Early on the morning of August 16, Gregg's cavalry swept to the right to Glendale and then rode northwest on the Charles City Road toward Richmond. They found Rooney Lee's cavalry division blocking the road, and a full day of fighting resulted. The Union cavalrymen drove the enemy as far as White's Tavern, but were eventually pushed back to Fisher's Farm. Confederate Brig. Gen. John R. Chambliss was killed during the fighting.

The infantrymen of the X Corps had a better start to the day, as Brig. Gen. Alfred H. Terry's division, led by Col. Francis Bates Pond's brigade, broke through the Confederate line. Wright's Brigade, commanded by newly promoted Brig. Gen. Victor Girardey, was hit hard and retreated, opening a significant gap. Girardey was killed by a bullet in the head while brandishing the colors of the 64th Georgia. Field later wrote, "Not only the day but Richmond seemed to be gone." The heavily wooded terrain prevented Birney and Hancock from understanding that they had reached a position of advantage, and they were unable to exploit it before Field rearranged his lines to fill the gap and drive back the Federals. Col. William C. Oates led two Alabama regiments in the initial counterattack and was wounded. Robert E. Lee had arrived north of the James by this time and witnessed the action.

===August 17–20===
No fighting occurred on August 17 and a truce was called to allow the two sides to retrieve their dead and wounded. Lee planned a counterattack against the Union right for 11 a.m. on August 18, a cavalry attack on the Charles City Road accompanied by an infantry attack at Fussell's Mill. The effort was poorly coordinated and the cavalry was not ready to move until 5 p.m.
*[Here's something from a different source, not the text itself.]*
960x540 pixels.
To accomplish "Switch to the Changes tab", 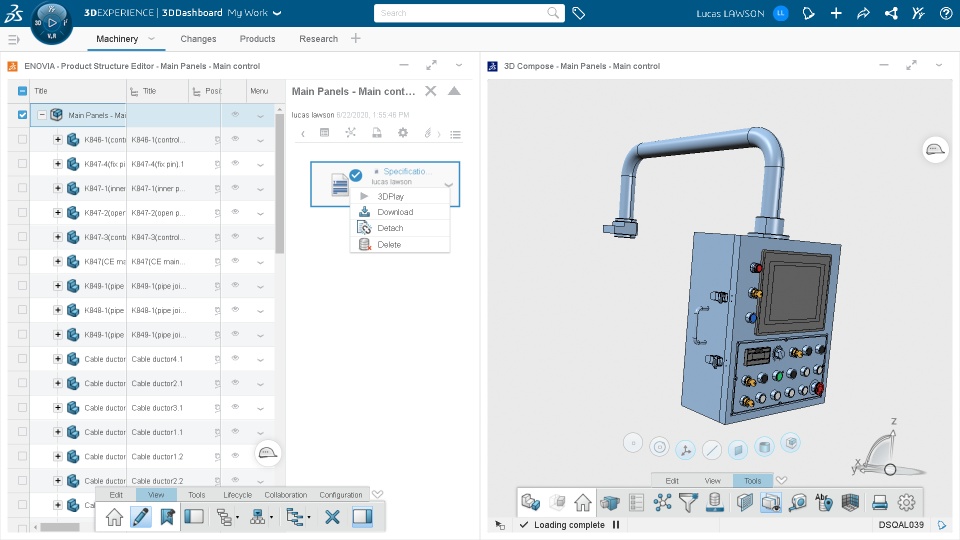I will [198, 39].
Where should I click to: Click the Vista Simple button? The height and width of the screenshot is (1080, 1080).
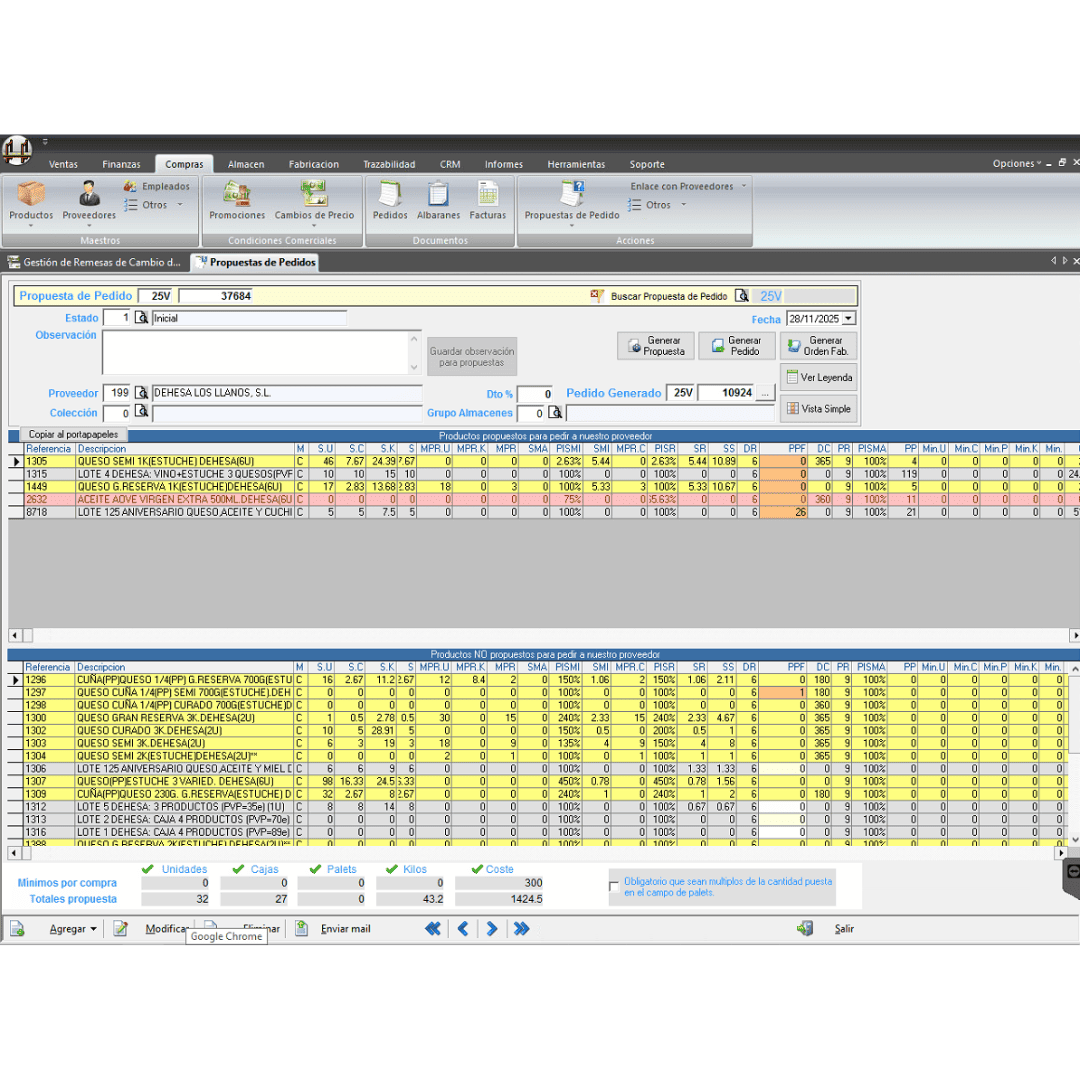pyautogui.click(x=818, y=408)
Neither the cavalry nor the infantry made any significant gains before dark. That night Hancock sent a II Corps division back to Petersburg to man a part of the trench line while other units were sent from there to the Battle of Globe Tavern at the Wilmington and Weldon Railroad south of the city. By the night of August 20, having observed no more actions by Lee, Hancock withdrew his force back over the James.

==Aftermath==

A threatening position was maintained for a number of days, with more or less skirmishing, and some tolerably hard fighting. ... There was no particular victory gained on either side; but during the time no more reinforcements were sent to the valley.
— Lt. Gen. Ulysses S. Grant

The outcome of the battle has attracted different views. Some have argued that the battle was ultimately inconclusive while others assert it was a Confederate victory, nevertheless also noting its positive strategic benefit for the Union as a diversion. Union casualties were approximately 2,900 men, some due to heat stroke. Confederate casualties were 1,500. General Gregg, Brig. Gen. John R. Chambliss's classmate when they attended West Point, took charge of the cavalryman's body. He later sent it through the lines to Chambliss's widow. She had her husband buried in the Chambliss Family Cemetery in Emporia, Virginia.

As at the First Battle of Deep Bottom, the Federal assault had failed against a smaller defensive force. However, the operation had compelled General Lee to detach forces from Petersburg and Bermuda Hundred to deal with the Union advance, also preventing him from reinforcing Early in the Shenandoah Valley.

==Battlefield preservation==
The American Battlefield Trust and its partners have acquired and preserved more than 223 acres of the Second Deep Bottom battlefield as of mid-2023. The battlefield is 11 miles southeast of Richmond but looks much as it did during the Civil War. The house and land around Fussell's Mill, where there was heavy fighting, has been preserved by the Richmond Battlefield Association.